Dataset entries:
################

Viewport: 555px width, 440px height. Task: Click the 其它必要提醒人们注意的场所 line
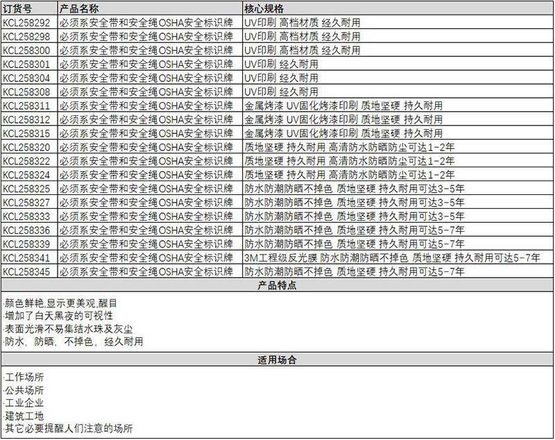pyautogui.click(x=68, y=429)
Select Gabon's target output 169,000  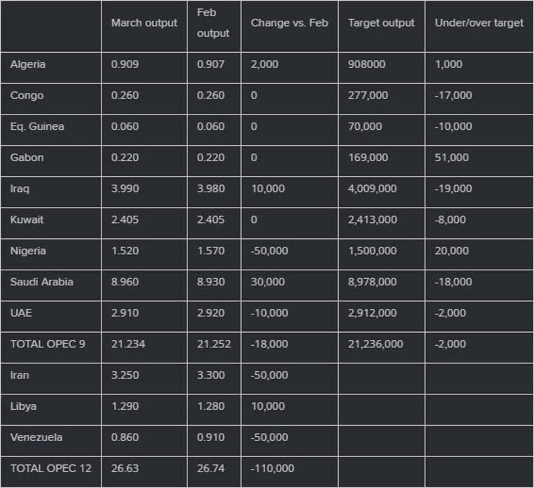368,157
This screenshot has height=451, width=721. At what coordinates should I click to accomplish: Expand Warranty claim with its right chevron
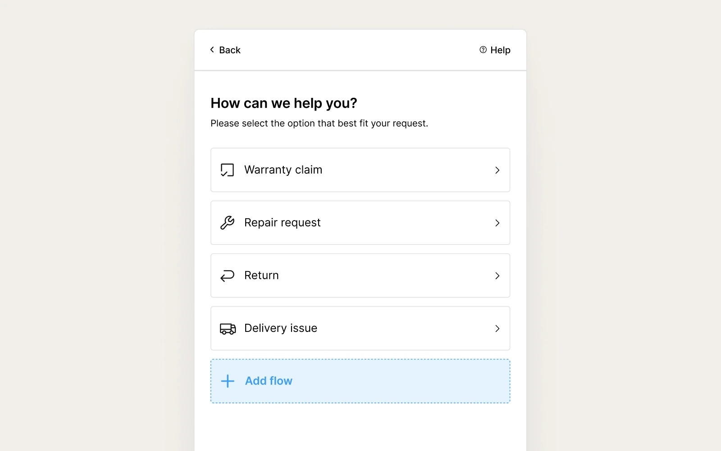tap(497, 170)
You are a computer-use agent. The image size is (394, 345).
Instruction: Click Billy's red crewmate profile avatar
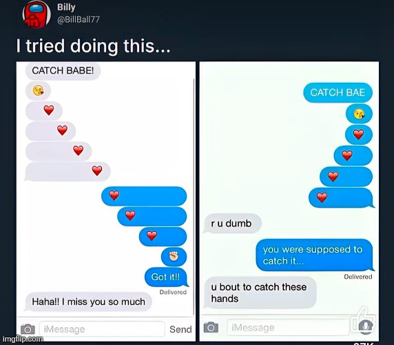[37, 14]
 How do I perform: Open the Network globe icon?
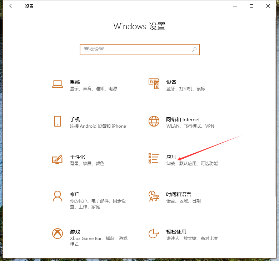154,121
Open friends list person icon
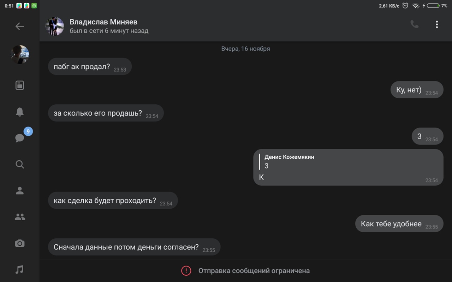The height and width of the screenshot is (282, 452). tap(20, 191)
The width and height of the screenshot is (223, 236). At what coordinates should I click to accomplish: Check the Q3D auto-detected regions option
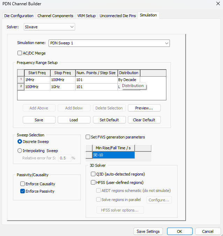93,174
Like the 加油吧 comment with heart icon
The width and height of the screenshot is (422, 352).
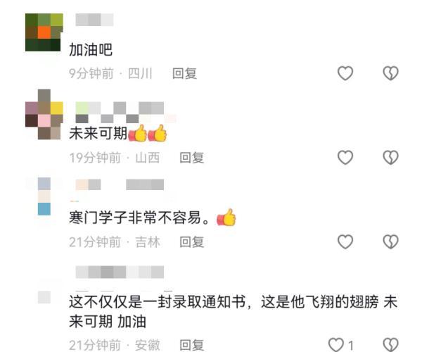(x=345, y=73)
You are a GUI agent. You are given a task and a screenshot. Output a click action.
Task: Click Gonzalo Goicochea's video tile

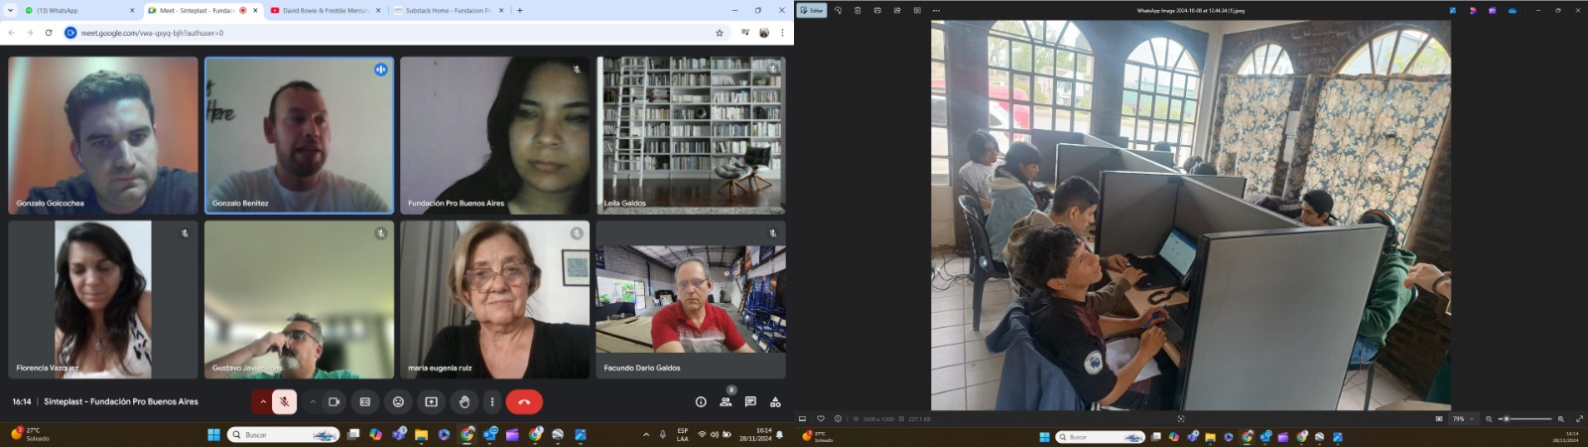[x=103, y=135]
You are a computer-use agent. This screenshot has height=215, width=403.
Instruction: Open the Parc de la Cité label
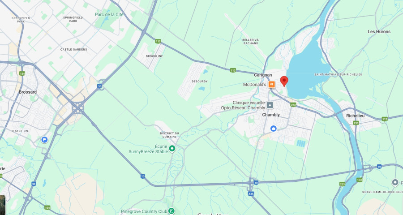tap(109, 15)
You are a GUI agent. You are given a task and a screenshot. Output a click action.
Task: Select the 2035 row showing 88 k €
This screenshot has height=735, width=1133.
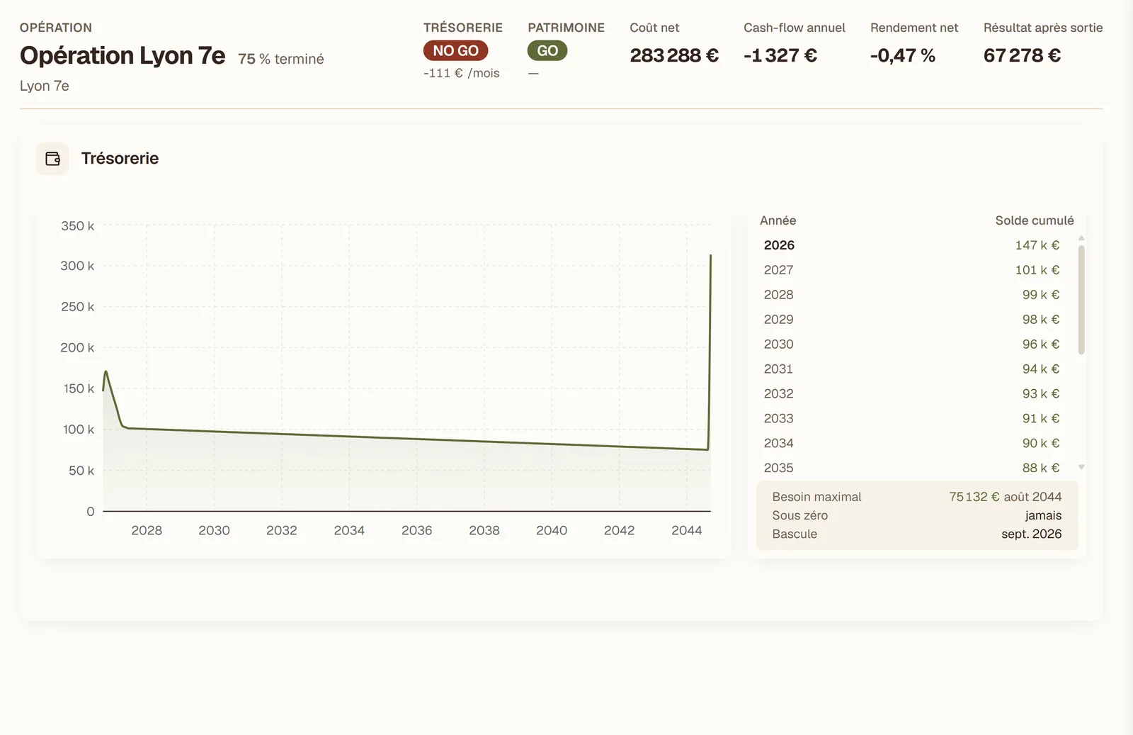click(x=911, y=468)
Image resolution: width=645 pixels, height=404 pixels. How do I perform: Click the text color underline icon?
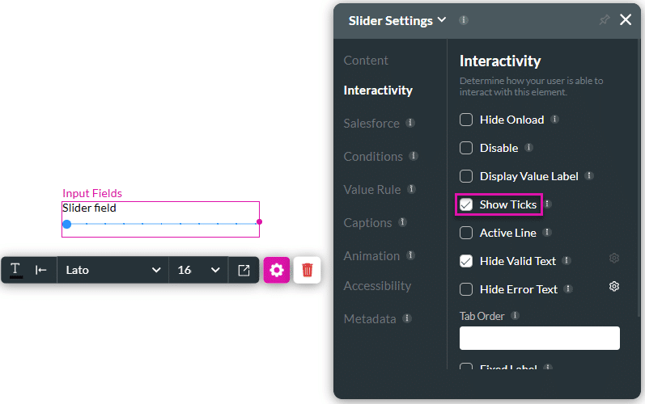[x=15, y=270]
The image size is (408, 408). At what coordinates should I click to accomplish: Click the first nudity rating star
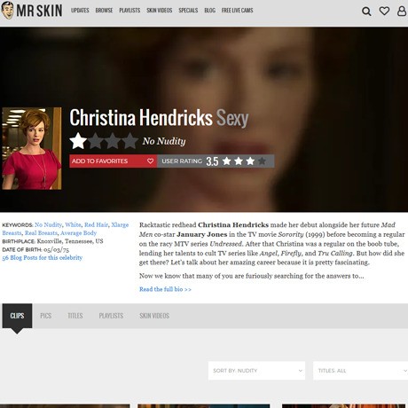(x=78, y=141)
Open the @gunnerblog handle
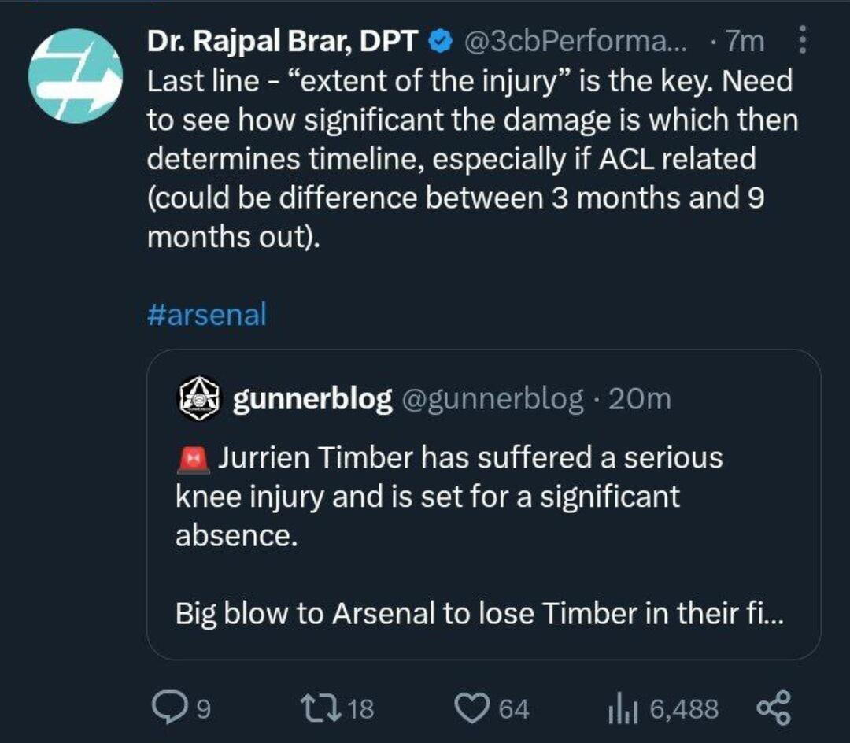The image size is (850, 743). pyautogui.click(x=493, y=400)
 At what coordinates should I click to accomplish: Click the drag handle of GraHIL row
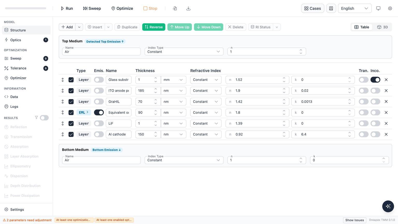pyautogui.click(x=63, y=102)
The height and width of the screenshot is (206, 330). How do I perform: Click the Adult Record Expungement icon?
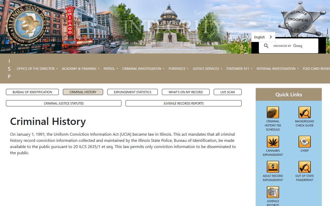pos(273,167)
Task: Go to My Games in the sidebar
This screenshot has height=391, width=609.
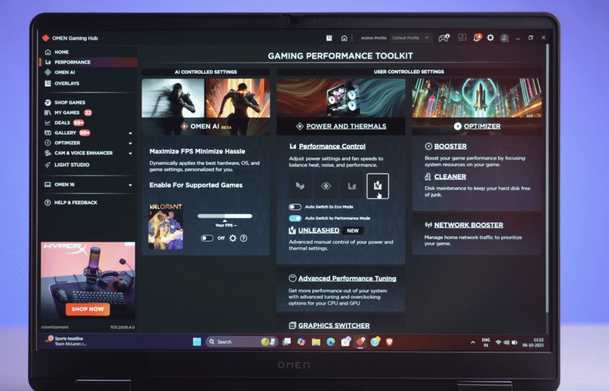Action: 67,112
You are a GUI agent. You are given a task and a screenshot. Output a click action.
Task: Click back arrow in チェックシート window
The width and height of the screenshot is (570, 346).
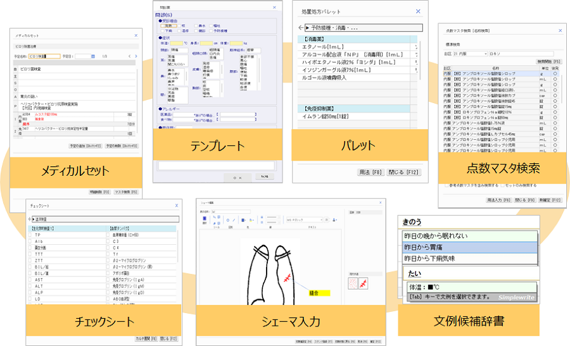pos(30,219)
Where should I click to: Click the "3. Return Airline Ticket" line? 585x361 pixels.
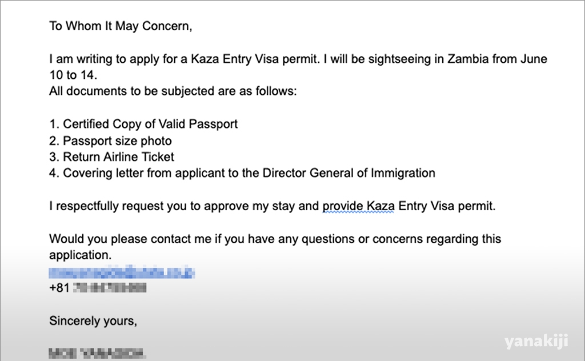pyautogui.click(x=111, y=157)
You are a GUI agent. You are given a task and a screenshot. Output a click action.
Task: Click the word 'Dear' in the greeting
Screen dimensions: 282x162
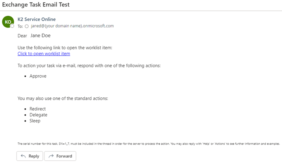click(22, 36)
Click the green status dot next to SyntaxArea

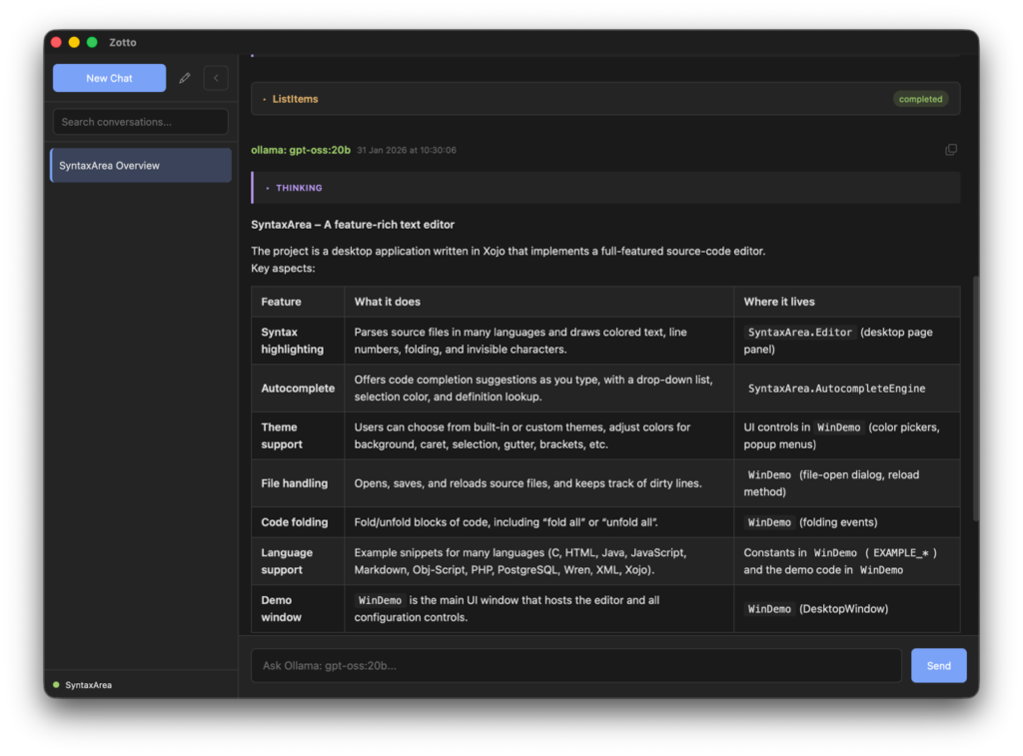pos(56,684)
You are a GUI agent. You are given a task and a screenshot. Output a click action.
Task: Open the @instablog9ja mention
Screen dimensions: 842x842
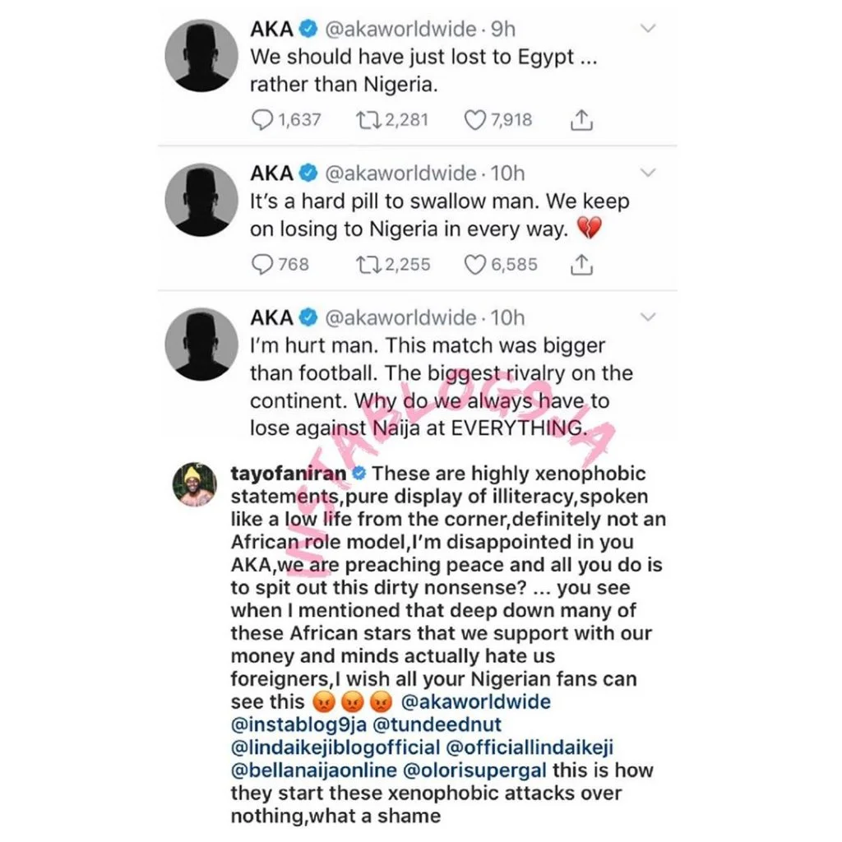coord(298,725)
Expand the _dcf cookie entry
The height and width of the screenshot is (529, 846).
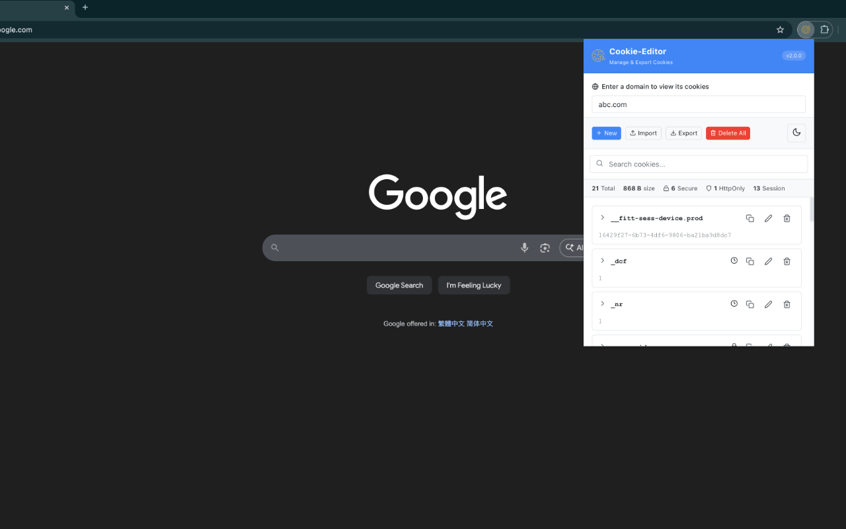[601, 261]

################

Quote verbatim every line starting at the line that contains "The width and height of the screenshot is (570, 346)." and ending with the last line of the records; omit all pictures.

- Answer:
The width and height of the screenshot is (570, 346).
pos(30,219)
Where should I click to: Click the "3. Return Airline Ticket" line? 585x361 pixels.
pyautogui.click(x=111, y=157)
You are a GUI agent. You are given a task and a screenshot. Output a click action.
Task: Click the word 'Dear' in the greeting
Screen dimensions: 282x162
click(22, 36)
Click the green status dot next to SyntaxArea

pos(56,684)
You are a GUI agent. You are given a task and a screenshot. Output a click action.
Task: Open the @instablog9ja mention
Screen dimensions: 842x842
coord(298,725)
Expand the _dcf cookie entry
The height and width of the screenshot is (529, 846).
[601, 261]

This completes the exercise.